> Work instruction
Filter the records for lines holding the string "agent".

> Available data
+++
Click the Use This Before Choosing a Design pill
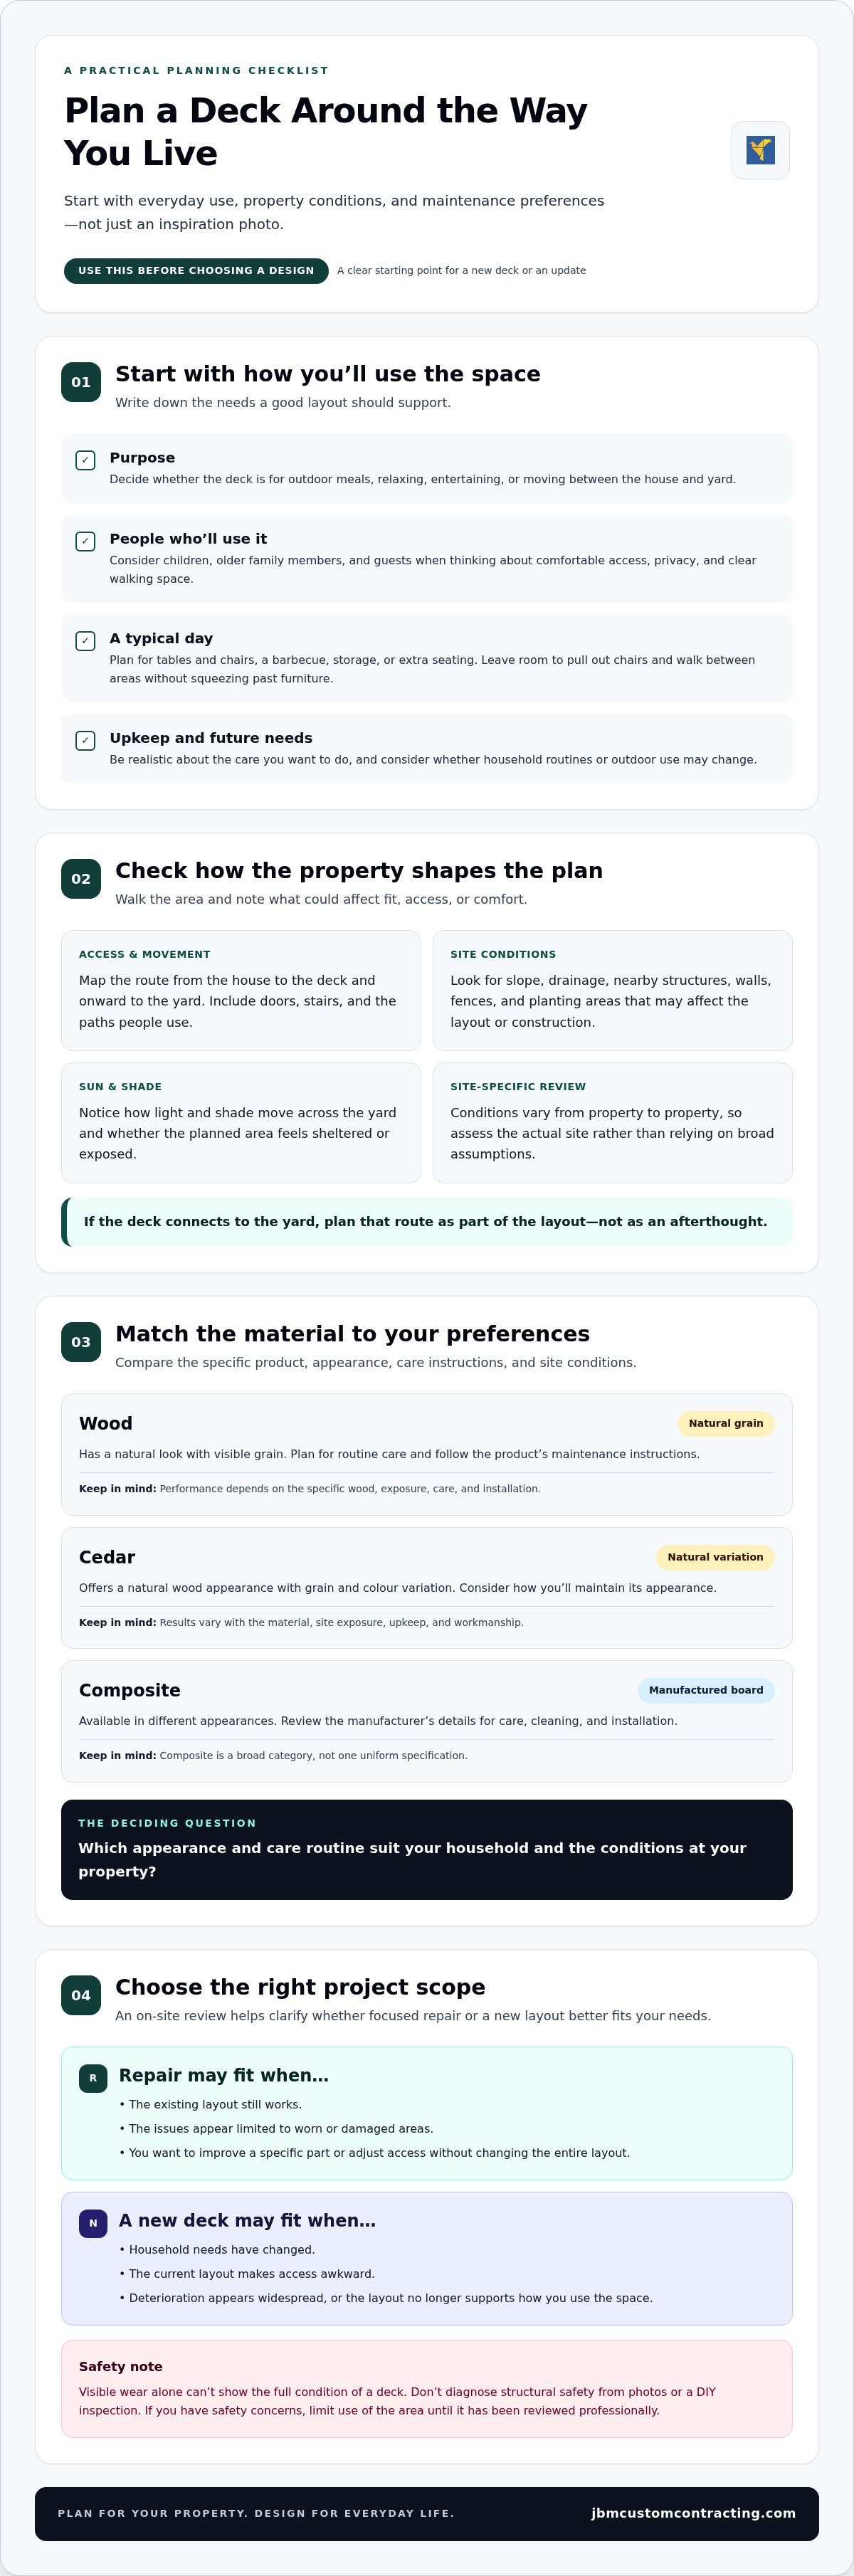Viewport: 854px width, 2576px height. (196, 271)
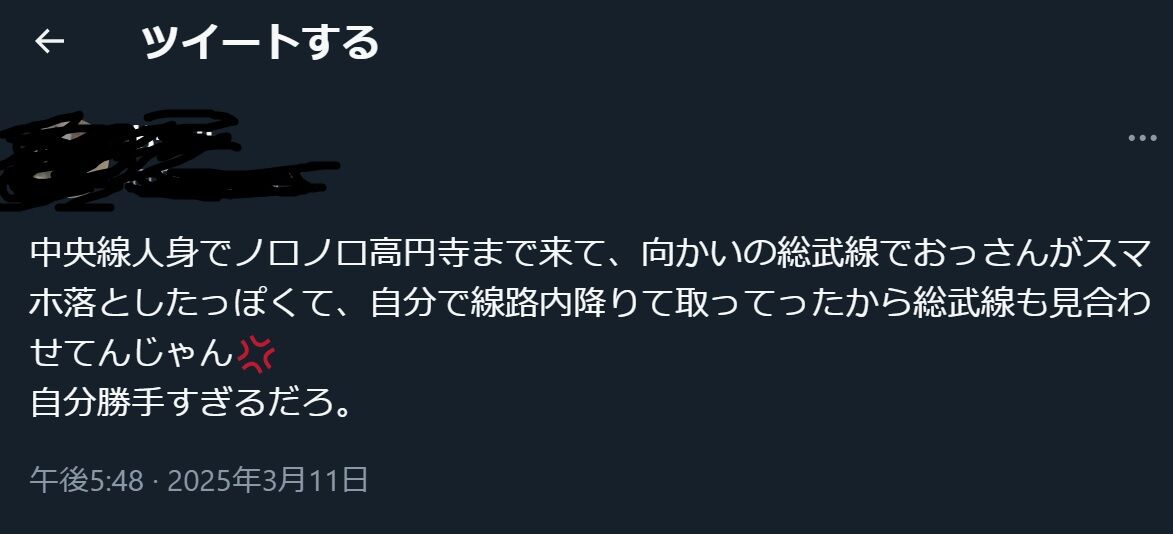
+++
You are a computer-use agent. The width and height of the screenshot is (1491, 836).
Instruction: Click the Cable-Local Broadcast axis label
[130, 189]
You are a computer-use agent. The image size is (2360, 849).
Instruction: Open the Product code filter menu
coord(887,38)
+++
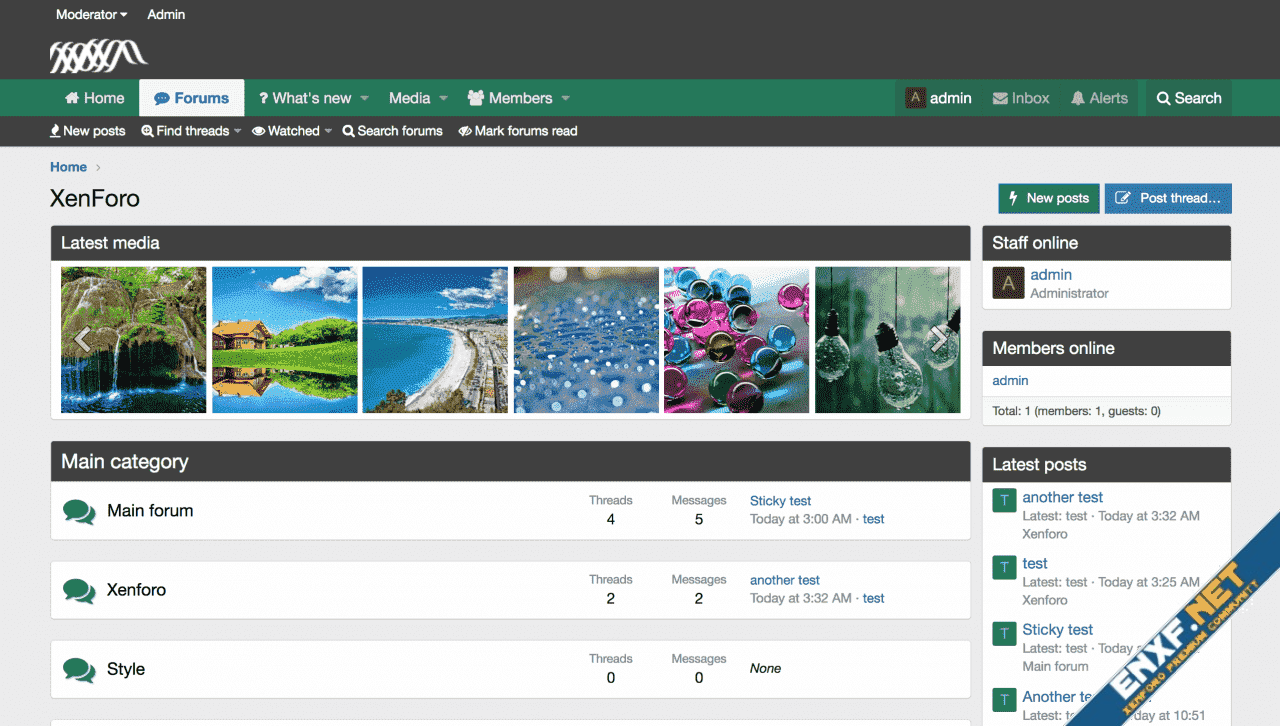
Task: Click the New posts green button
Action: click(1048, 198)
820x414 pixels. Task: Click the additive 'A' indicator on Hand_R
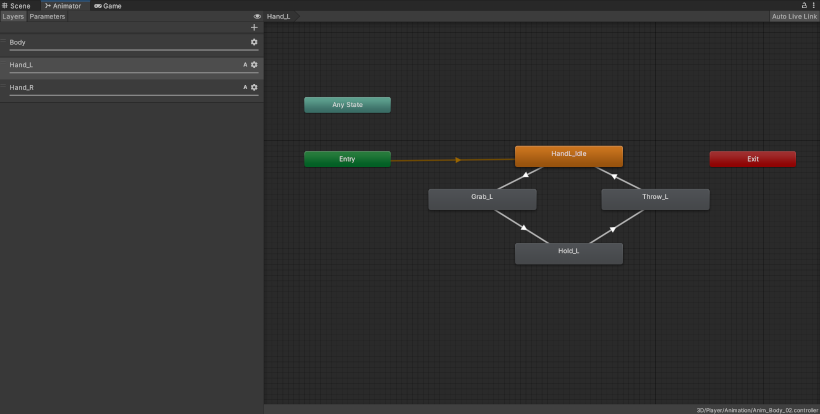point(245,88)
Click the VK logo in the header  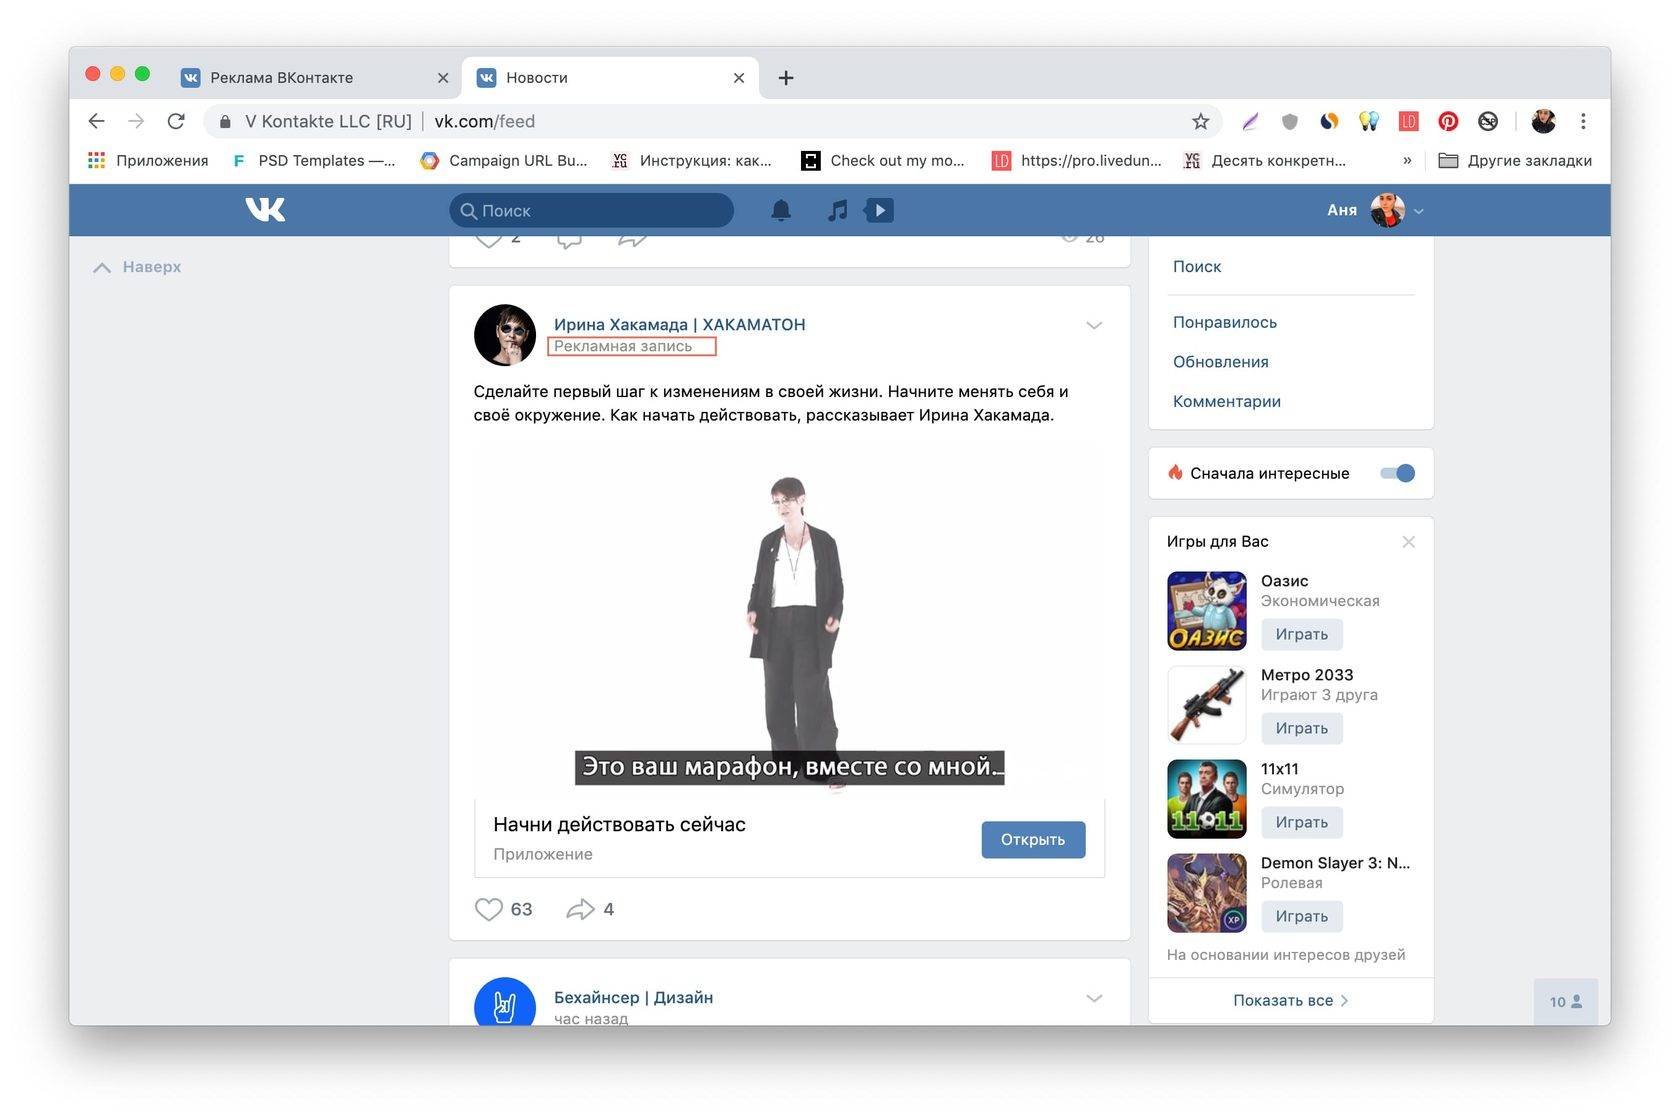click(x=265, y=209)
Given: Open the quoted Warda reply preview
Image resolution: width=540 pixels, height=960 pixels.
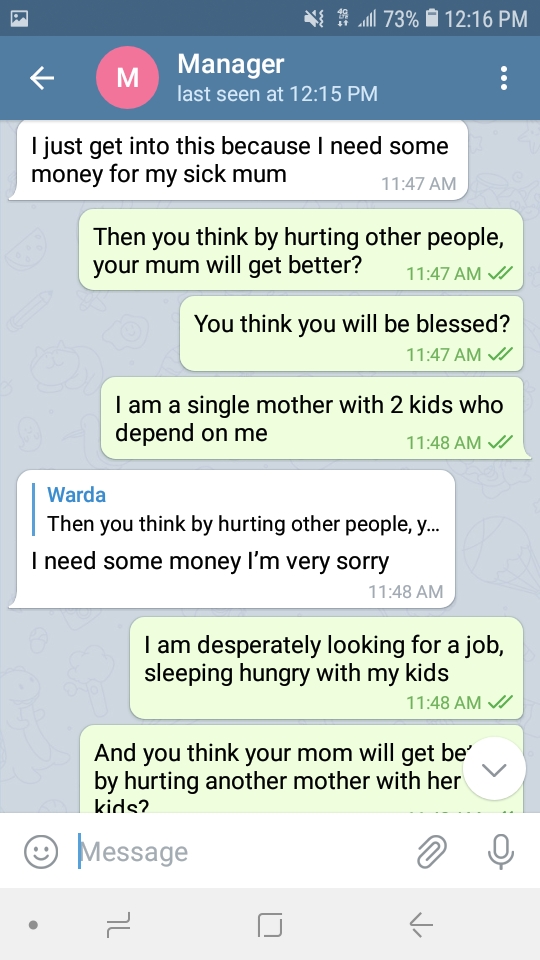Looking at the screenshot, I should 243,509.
+++
> Exercise response
You are a computer-use agent. The width and height of the screenshot is (1491, 836).
You are a computer-use agent. The image size is (2360, 849).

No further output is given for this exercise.